Themes and Meanings (Masterplots II: British and Commonwealth Fiction Series)
The principal philosophical attitude of the novel seems to be the acceptance of inevitable suffering without the benefit of divine intervention. Camden’s coal-miner father defies God by trying to provide a different life for the boy. Camden fears for his father because of this defiance, not because of God but because of the inevitable laws of life: “I might have been able to do something about the sky but I knew I could not stop the ground.” The ground is the destructive mother, the coal-mined earth which engulfs those that emerge above it.
In a world in which God is dead, the primary drive is a search for meaning, often found temporarily in love; the primary threat, as Albert Camus perceived, is suicide. Thus, the novel is replete with attempted and successful suicides. That of Guppy is unsuccessful and comic: Guppy lacks a compliant female, so he lies on a pier at the edge of Italy’s Lake Como, hoping to drown as the tide gradually washes over him; after he is saved by the proffered address of a compliant local girl, she calls him a “poor fish.”
The fish, symbol of Christ, fertility, redemption (and here, also stupidity) ironically recurs throughout the novel. At the party, Brenda sees Huntley through her glass of gin as a golden fish that she is trying to grasp. After murdering her mother, she stands outside the Fishers’ window until dawn, which arrives colored salmon: “Dawn brings my last golden fish.” Her search for sexual fulfillment and fertility is never satisfied and ends tragically. That of the Fishers ends happily, as Wendy has become pregnant, and the Fishers cannot comprehend Brenda’s tragedy. In a world radically disjointed, a meaning for life emerges only fitfully and never universally.

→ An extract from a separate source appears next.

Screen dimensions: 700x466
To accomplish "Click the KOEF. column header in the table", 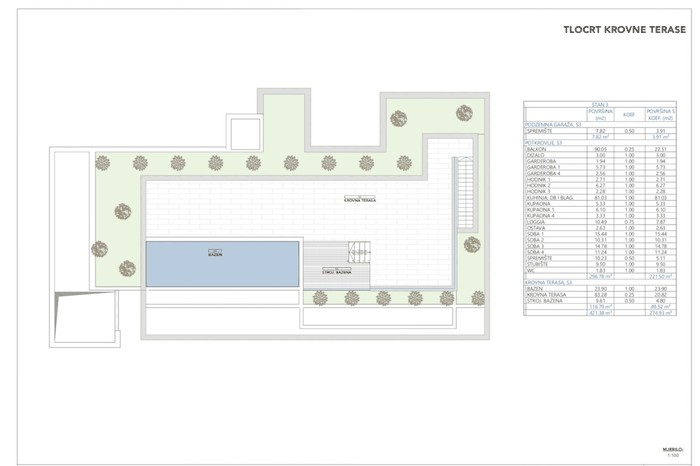I will pos(629,115).
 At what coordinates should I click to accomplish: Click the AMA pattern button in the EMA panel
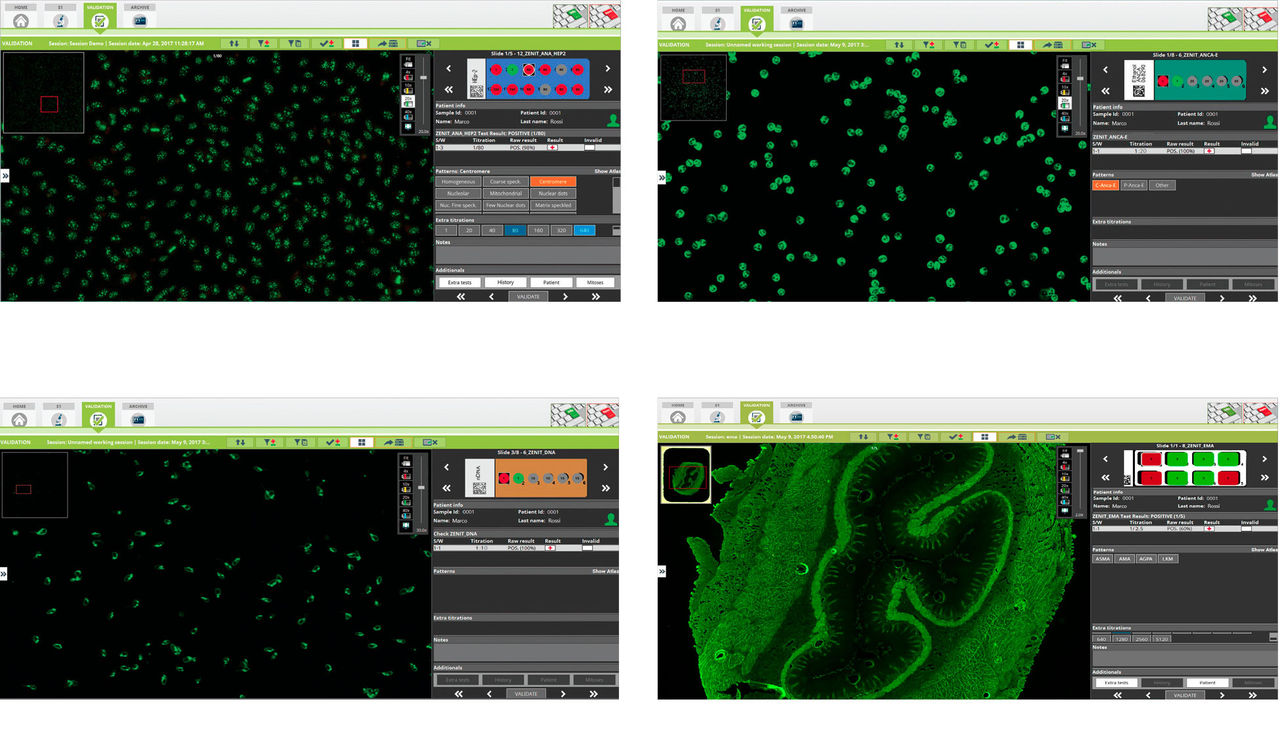[1125, 559]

In West’s novel, mercy’s quality is individual, occasional, temporary—not “the” generous mercy of William Shakespeare’s The Merchant of Venice (c. 1596-1597)—and is demonstrated only through helping others to die, as Camden helps his wife to die by taking her to a film and helps his niece to die by shooting her in the back, rather than watch her die slowly through exhaustion and drowning.